Source records
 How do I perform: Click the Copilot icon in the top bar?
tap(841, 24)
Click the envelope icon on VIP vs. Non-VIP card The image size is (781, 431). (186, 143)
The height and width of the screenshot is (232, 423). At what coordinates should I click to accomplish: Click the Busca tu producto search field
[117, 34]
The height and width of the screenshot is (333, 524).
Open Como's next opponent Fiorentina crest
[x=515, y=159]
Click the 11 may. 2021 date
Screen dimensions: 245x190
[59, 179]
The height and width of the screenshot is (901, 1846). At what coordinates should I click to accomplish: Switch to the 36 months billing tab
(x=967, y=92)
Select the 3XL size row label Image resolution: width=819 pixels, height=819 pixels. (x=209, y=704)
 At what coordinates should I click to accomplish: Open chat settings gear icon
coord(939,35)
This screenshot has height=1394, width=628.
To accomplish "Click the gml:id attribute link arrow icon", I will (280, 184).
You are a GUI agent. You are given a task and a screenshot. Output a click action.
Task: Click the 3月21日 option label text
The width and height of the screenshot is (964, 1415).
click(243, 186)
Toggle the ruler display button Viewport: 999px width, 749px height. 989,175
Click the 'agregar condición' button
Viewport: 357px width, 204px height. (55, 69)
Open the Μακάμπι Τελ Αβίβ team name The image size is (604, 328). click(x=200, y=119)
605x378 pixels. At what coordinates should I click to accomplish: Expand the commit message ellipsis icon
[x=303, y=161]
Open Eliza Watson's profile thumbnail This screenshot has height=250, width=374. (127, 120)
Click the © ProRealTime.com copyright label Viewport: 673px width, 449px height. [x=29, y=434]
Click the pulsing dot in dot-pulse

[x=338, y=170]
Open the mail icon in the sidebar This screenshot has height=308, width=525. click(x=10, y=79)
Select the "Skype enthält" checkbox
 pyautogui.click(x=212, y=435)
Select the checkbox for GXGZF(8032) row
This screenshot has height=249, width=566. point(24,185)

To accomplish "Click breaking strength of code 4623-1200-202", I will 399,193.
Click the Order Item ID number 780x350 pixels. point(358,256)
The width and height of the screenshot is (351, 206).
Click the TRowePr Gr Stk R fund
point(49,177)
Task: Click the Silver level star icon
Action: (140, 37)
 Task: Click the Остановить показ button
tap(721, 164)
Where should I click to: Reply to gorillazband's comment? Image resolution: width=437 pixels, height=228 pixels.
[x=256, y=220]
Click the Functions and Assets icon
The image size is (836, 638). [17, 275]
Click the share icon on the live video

Exercise aim - Make an exact copy of every line from the one with "Open Como's next opponent Fiorentina crest" to the end of the data, with the first and last of those lines included.

Response to the exercise -
Open Como's next opponent Fiorentina crest
[x=515, y=159]
Click the 11 may. 2021 date
Screen dimensions: 245x190
[59, 179]
The height and width of the screenshot is (901, 1846). At what coordinates should I click to accomplish: Switch to the 36 months billing tab
(x=967, y=92)
Select the 3XL size row label Image resolution: width=819 pixels, height=819 pixels. (x=209, y=704)
 At what coordinates should I click to accomplish: Open chat settings gear icon
coord(939,35)
This screenshot has height=1394, width=628.
To accomplish "Click the gml:id attribute link arrow icon", I will (280, 184).
You are a GUI agent. You are given a task and a screenshot. Output a click action.
Task: Click the 3月21日 option label text
The width and height of the screenshot is (964, 1415).
click(243, 186)
Toggle the ruler display button Viewport: 999px width, 749px height. 989,175
Click the 'agregar condición' button
Viewport: 357px width, 204px height. (55, 69)
Open the Μακάμπι Τελ Αβίβ team name The image size is (604, 328). click(x=200, y=119)
605x378 pixels. At what coordinates should I click to accomplish: Expand the commit message ellipsis icon
[x=303, y=161]
Open Eliza Watson's profile thumbnail This screenshot has height=250, width=374. (127, 120)
Click the © ProRealTime.com copyright label Viewport: 673px width, 449px height. [x=29, y=434]
Click the pulsing dot in dot-pulse

[x=338, y=170]
Open the mail icon in the sidebar This screenshot has height=308, width=525. click(x=10, y=79)
Select the "Skype enthält" checkbox
 pyautogui.click(x=212, y=435)
Select the checkbox for GXGZF(8032) row
This screenshot has height=249, width=566. point(24,185)

To accomplish "Click breaking strength of code 4623-1200-202", I will 399,193.
Click the Order Item ID number 780x350 pixels. point(358,256)
The width and height of the screenshot is (351, 206).
Click the TRowePr Gr Stk R fund
point(49,177)
Task: Click the Silver level star icon
Action: (140, 37)
 Task: Click the Остановить показ button
tap(721, 164)
Where should I click to: Reply to gorillazband's comment? Image resolution: width=437 pixels, height=228 pixels.
[x=256, y=220]
Click the Functions and Assets icon
The image size is (836, 638). [17, 275]
Click the share icon on the live video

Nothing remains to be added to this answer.